EXTRAIT FOURNI —

______

La directrice assure cependant vouloir garder cette spécificité qu’est l’accueil de femmes. «La toute grosse majorité des appartements se trouve dans une enceinte protégée. Nous garantissons une sécurité physique et psychique puisque chaque famille possède son propre appartement. La vie communautaire n’est ni obligatoire ni nécessaire.» C’est une autre différence entre maisons d’accueil: certaines sont entièrement collectives, d’autres pas. «Quand on n’est pas bien, on a besoin d’avoir sa bulle pour se reconstruire à son rythme. Ne pas toujours être confrontée au collectif, c’est essentiel. Il y a bien sûr un écueil à ce mode de fonctionnement: il est plus difficile de faire vivre le collectif et la solidarité. Or, la force du groupe reste très importante. Le défi est de trouver un entre-deux.»

______

Citez en entier, sans rien changer, l'extrait sur l'accueil des femmes en maison d'accueil.

______

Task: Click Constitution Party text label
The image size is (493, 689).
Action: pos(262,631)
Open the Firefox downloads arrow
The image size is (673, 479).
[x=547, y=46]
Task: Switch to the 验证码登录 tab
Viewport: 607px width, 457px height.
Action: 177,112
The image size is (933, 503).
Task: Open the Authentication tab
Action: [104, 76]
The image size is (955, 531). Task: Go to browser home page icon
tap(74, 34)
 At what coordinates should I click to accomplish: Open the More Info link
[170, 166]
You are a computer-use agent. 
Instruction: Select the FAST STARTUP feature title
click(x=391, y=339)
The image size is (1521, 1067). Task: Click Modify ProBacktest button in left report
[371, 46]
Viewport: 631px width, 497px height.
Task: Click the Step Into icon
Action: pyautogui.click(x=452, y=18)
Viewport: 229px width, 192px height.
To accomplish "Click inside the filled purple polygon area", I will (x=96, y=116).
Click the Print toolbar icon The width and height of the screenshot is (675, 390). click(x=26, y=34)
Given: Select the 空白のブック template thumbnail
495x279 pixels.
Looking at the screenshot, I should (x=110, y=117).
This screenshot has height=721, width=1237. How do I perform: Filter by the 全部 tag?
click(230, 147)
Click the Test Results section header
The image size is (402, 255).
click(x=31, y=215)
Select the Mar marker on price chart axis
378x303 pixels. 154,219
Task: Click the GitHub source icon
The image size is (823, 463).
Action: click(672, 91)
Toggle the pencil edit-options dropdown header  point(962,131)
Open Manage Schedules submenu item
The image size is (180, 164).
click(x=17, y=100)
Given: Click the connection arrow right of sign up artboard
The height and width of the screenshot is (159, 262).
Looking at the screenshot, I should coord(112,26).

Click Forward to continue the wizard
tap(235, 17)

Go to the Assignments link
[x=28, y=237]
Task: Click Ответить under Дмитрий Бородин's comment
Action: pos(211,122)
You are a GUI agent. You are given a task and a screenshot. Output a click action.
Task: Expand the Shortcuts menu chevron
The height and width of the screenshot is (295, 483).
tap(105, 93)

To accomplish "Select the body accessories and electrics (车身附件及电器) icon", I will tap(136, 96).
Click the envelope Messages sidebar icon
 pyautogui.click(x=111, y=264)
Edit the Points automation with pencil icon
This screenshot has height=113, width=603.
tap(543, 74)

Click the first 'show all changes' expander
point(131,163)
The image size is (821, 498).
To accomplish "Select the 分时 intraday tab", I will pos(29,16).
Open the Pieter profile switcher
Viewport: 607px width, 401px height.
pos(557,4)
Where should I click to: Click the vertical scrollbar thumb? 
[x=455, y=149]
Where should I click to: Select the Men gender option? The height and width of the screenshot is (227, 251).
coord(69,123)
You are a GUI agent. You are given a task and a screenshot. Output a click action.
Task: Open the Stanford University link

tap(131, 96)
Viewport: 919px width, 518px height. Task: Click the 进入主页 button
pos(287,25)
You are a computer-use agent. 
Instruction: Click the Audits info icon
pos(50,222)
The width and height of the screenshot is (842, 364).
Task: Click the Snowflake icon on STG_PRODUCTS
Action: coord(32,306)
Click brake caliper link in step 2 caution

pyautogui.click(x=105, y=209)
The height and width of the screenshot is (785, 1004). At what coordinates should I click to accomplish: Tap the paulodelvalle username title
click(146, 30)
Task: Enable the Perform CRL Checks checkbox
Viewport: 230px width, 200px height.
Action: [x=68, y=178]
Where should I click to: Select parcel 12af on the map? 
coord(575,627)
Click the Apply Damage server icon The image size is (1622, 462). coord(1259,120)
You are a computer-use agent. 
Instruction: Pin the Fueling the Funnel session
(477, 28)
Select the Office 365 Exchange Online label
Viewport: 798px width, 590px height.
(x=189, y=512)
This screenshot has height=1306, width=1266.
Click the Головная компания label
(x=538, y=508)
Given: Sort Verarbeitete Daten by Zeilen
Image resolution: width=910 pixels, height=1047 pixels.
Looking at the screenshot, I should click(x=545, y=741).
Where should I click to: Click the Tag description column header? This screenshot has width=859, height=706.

______

RÉPONSE ÉCRITE —
La directrice assure cependant vouloir garder cette spécificité qu’est l’accueil de femmes. «La toute grosse majorité des appartements se trouve dans une enceinte protégée. Nous garantissons une sécurité physique et psychique puisque chaque famille possède son propre appartement. La vie communautaire n’est ni obligatoire ni nécessaire.» C’est une autre différence entre maisons d’accueil: certaines sont entièrement collectives, d’autres pas. «Quand on n’est pas bien, on a besoin d’avoir sa bulle pour se reconstruire à son rythme. Ne pas toujours être confrontée au collectif, c’est essentiel. Il y a bien sûr un écueil à ce mode de fonctionnement: il est plus difficile de faire vivre le collectif et la solidarité. Or, la force du groupe reste très importante. Le défi est de trouver un entre-deux.»